Basti pensare, a titolo d’esempio, alla versione del distico finale dell’elegia I,12: mi neque amare aliam neque ab hac desistere fas est: Cynthia prima fuit, Cynthia finis erit. Questi versi letteralmente suonerebbero «A me né amare un’altra né da lei desistere è dato: / Cinzia fu la prima, Cinzia sarà la fine». Nel testo originale abbiamo una variazione significativa fra i due membri del verso conclusivo: Cinzia fu la prima amata dal poeta, con ripresa del primo verso dell’elegia iniziale; in Cinzia egli vede il termine e lo scopo della sua esistenza, e oltre lei nulla esiste. Così Properzio stesso concepisce la sua donna, e ribadirà anche in altri luoghi il concetto che la vita (e la morte) dell’amato sono termine e fine esistenziale anche dell’amante: lo farà in modo estremo nell’elegia III,13 rievocando il mitico suicidio di Evadne sul rogo del marito Capàneo e intuendo la sua analogia antropologica con la sati, il barbarico sacrificio induista della vedova. Così dunque la lettera del testo.
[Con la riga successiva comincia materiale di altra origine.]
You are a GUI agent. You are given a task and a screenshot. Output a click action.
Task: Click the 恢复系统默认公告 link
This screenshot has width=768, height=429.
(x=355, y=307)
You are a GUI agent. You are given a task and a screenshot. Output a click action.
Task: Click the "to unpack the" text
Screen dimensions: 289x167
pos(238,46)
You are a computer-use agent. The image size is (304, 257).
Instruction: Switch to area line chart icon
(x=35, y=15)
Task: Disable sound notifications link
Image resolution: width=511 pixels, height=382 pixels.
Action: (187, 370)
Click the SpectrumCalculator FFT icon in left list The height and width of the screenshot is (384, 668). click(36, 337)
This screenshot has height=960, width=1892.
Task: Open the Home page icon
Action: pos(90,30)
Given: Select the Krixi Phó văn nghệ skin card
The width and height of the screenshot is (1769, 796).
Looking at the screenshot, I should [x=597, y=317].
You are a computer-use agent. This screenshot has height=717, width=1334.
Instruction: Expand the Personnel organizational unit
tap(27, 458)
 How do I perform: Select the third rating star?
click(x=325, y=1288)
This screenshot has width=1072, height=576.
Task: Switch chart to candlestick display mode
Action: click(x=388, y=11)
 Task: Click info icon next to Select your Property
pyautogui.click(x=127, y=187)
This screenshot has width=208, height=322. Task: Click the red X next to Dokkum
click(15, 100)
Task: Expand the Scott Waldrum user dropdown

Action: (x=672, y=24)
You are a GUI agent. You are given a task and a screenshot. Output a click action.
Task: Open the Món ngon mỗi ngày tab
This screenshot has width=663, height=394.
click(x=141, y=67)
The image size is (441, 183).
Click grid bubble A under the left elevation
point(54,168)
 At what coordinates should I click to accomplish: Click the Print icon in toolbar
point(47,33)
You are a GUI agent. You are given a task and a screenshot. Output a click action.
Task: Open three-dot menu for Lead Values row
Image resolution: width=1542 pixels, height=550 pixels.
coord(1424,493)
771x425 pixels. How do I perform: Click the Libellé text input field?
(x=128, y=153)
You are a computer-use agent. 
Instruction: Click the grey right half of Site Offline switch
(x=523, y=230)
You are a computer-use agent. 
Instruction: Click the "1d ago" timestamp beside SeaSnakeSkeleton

Ma per i versi 19-20 dell’elegia I,12 Fedeli restituisce in italiano il testo (corsivo di chi scrive ndr) con: «A me non è lecito né amare un’altra né desistere dall’amore per lei: / Cinzia è stata la prima, Cinzia sarà anche l’ultima». Il lettore si trova così davanti un messaggio più quotidiano, più diretto, più consueto, più vicino alla sua attesa ordinaria. L’espressione di un esegeta scrupoloso e analitico, che chiosa per il lettore comune.
Questo spirito di servizio esplicativo, di ricerca della chiarificazione del testo anche a costo di diluirne l’espressività, dà le sue prove migliori sia nel commento, agile ed esauriente, che guida chi si avvicina a Properzio attraverso la fitta rete dei suoi richiami alla tradizione poetica e mitologica, sia nell’apparato a piè di pagina, che compendia i risultati di un lavoro critico-testuale di prim’ordine, da studioso di lunghissimo corso dei tesori dell’elegia latina. Nella sua aurea limpidezza filologica questo Properzio è dunque da considerarsi un possesso irrinunciabile non solo per la biblioteca dell’antichista di mestiere, ma anche per chi voglia andare oltre la superficie dei classici, cercando di toccarne le corde più intime.